■ **INSTRUCTIONS TO FOLLOW**
Transcribe every record exactly.

[Dataset entries]
━━━━━━━━
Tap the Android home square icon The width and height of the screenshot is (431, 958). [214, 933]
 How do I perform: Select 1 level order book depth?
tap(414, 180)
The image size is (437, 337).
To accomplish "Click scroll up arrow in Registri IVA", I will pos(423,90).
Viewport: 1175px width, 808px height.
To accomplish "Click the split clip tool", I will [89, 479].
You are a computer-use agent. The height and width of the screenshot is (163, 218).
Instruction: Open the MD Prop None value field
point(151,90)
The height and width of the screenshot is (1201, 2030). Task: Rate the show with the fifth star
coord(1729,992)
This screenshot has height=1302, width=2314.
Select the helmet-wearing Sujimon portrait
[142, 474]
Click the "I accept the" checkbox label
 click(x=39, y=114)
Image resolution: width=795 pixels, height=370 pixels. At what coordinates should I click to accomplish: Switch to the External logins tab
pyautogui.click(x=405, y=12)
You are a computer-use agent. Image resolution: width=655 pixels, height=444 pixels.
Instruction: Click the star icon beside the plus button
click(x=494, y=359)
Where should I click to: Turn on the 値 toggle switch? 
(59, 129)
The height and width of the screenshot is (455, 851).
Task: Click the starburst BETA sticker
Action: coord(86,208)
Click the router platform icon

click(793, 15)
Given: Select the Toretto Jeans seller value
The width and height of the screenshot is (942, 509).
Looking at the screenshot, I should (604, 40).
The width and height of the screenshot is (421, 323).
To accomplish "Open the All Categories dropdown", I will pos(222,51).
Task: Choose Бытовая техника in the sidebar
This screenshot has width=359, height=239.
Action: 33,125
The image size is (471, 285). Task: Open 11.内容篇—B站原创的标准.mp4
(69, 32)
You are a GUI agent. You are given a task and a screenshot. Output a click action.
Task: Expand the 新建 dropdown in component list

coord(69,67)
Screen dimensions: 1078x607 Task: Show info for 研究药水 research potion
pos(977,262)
━━━━━━━━
■ **TASK RESPONSE**
Tap the Android home square icon The width and height of the screenshot is (431, 958). [214, 933]
 How do I perform: Select 1 level order book depth?
tap(414, 180)
The image size is (437, 337).
To accomplish "Click scroll up arrow in Registri IVA", I will pos(423,90).
Viewport: 1175px width, 808px height.
To accomplish "Click the split clip tool", I will [89, 479].
You are a computer-use agent. The height and width of the screenshot is (163, 218).
Instruction: Open the MD Prop None value field
point(151,90)
The height and width of the screenshot is (1201, 2030). Task: Rate the show with the fifth star
coord(1729,992)
This screenshot has height=1302, width=2314.
Select the helmet-wearing Sujimon portrait
[142, 474]
Click the "I accept the" checkbox label
 click(x=39, y=114)
Image resolution: width=795 pixels, height=370 pixels. At what coordinates should I click to accomplish: Switch to the External logins tab
pyautogui.click(x=405, y=12)
You are a computer-use agent. Image resolution: width=655 pixels, height=444 pixels.
Instruction: Click the star icon beside the plus button
click(x=494, y=359)
Where should I click to: Turn on the 値 toggle switch? 
(59, 129)
The height and width of the screenshot is (455, 851).
Task: Click the starburst BETA sticker
Action: coord(86,208)
Click the router platform icon

click(793, 15)
Given: Select the Toretto Jeans seller value
The width and height of the screenshot is (942, 509).
Looking at the screenshot, I should (604, 40).
The width and height of the screenshot is (421, 323).
To accomplish "Open the All Categories dropdown", I will pos(222,51).
Task: Choose Бытовая техника in the sidebar
This screenshot has width=359, height=239.
Action: 33,125
The image size is (471, 285). Task: Open 11.内容篇—B站原创的标准.mp4
(69, 32)
You are a GUI agent. You are given a task and a screenshot. Output a click action.
Task: Expand the 新建 dropdown in component list

coord(69,67)
Screen dimensions: 1078x607 Task: Show info for 研究药水 research potion
pos(977,262)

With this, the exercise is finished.